> _Source text_:
** BEGIN **

Former coaches say that it will be a tough call.
The WFI faces the tedious dilemma of youth versus experience, rising star up against the country's most celebrated athlete.
Dhruv Munjal reports.
The feud between Narsingh Yadav and Sushil Kumar for an Olympic wrestling berth has turned ugly, with neither man ready to cede ground.
In a hall packed with wrestlers, it is often easy to miss Narsingh Pancham Yadav. In a grappling sense, the stocky Yadav is a physical colossus -- power and grit in plenty. His persona, though, is like that of a dressage competitor desperate to impress the judges: Bashful and uncomfortably quiet.
When the Indian wrestling brigade is put through its paces at Sonepat's Chaudhary Devi Lal Northern Regional Sports Centre during the off-season, Yadav is like the perennial back-bencher almost too reluctant to show his teachers how good he actually is. Just that now he finds himself at the forefront, and in glaring focus.
"I am the best that India has to offer in the 74 kg category. So, it's only logical that I be sent to the Olympics," Yadav says bluntly.
When the 26 year old unfathomably turned around an eight-point deficit to overcome France's Zelimkhan Khadjiev at the World Championships in Las Vegas last year to clinch bronze, it was the realisation of a dream, one that would send him to the Olympic Games for the very first time. Now, that dream is in unforeseen jeopardy.
Earlier this week, Sushil Kumar -- the two-time Olympic medallist staking claim to Yadav's berth -- was omitted from the list of probables handed over to the Indian Olympic Association by the Wrestling Federation of India. In an act of obvious damage control, the federation later denied dropping him from the list.
According to Olympic rules, a world championship medal ensures a berth for the country in a particular category, not the individual wrestler. However, it is seldom the case that the wrestler who has won the medal is replaced by someone else for the Olympics.
With Sushil taking on the national association and even threatening to move court, such an aberration is taking the shape of a startling and maybe unfair reality.
"Sushil wants the association to conduct trials. But why? Yadav has won a world championships medal and he deserves to go. It's that simple," says a former national coach, on the condition of anonymity.
Yadav argues that performances win you medals, not big names.
"You go by form, not past credentials," he says.
And, it's difficult to not nod in agreement with the Mumbai grappler.
In the last two years, Yadav -- in addition to his third place finish at the Worlds -- has won medals at the 2014 Incheon Asian Games and the 2015 Asian Championships in Doha.
For someone who struggled with consistency early on in his career, and agonisingly found himself stuck on the periphery, Yadav has transformed himself into a fighter who so effectively combines robustness with technique.
Against Khadjie in Las Vegas, Yadav, much to the astonishment of the crowd, employed the 'Dhak,' a showboating technique generally used only in dangal wrestling.
Vijay Kumar, former national coach, says that Yadav has undergone huge change in the last couple of years.
"He has come on really well. Both his fitness and results have improved."

** END **

> _Request 1_:
According to the wrestling article, in which weight category does Yadav call himself the best India has to offer?
> _Request 2_:
Pick up the wrestling article after its final sentence and keep writing.
The data after the wrestling article are not needed.

> _Information supplied_:
** BEGIN **

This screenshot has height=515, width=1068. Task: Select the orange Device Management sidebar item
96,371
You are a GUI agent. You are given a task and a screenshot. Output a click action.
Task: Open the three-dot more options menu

** END **

> _Expected output 1_:
The 74 kg category.

> _Expected output 2_:
Sushil, meanwhile, has spent the last two years in the confines of the gym and has been sweating it out only on training mats.
After mightily sweeping to gold in the 74 kg category at the 2014 Commonwealth Games in Glasgow, Sushil has spent much of his time in tournament exile.
At 32, injuries have also piled up -- the major one a worrisome shoulder problem that has kept him out for the last year.
"Sushil wants to compete only on the basis of reputation. There is no doubt about his greatness and if there is a bout, he may actually end up beating Yadav. But performances should be judged over a period of time," says another former wrestler.
Even if Sushil somehow manages to make it to Rio de Janeiro, the hopes of winning a medal are remote.
Going into an event like the Olympics -- even for former medallists -- without competing in major tournaments is a precarious proposition that comes up with the potential of ending in embarrassment.
It is not uncommon for athletes to take a break in the year running up to the Olympics.
Usain Bolt hasn't run a 100m race for almost a year now, British heptathlete Jessica Ennis-Hill hasn't even set foot on the track this season. Yet, the two remain overwhelming favourites to retain the titles they won so convincingly four years ago in London.
But that is partly because both of them won gold at the World Championships in Beijing last year. Moreover, they have age on their side.
As questions about his fitness mount, Sushil's coaches say that he is the fittest he has ever been. "Sushil is in top shape. He has been working very hard for the past two years. He can take on anybody," says Satpal Singh, the grappler's long-time coach.
In international wrestling circles, Sushil's fitness regime enjoys legendary status; one that fellow wrestlers have fervidly tried and then wretchedly failed to replicate. But here, he is being confronted by a younger wrestler who seemingly looks in better shape.
Former coaches say that it will be a tough call. The WFI faces the tedious dilemma of youth versus experience, rising star up against the country's most celebrated athlete.
For Yadav, a passage to Rio means that he will have to somehow thwart -- on the mat or off it -- the very man whose pictures bedeck the walls of all stadiums he has trained at all his life.
This is far from a calculated wrestling bout that one would like to see. It's more like a sinister slugfest, with no clear winner in sight.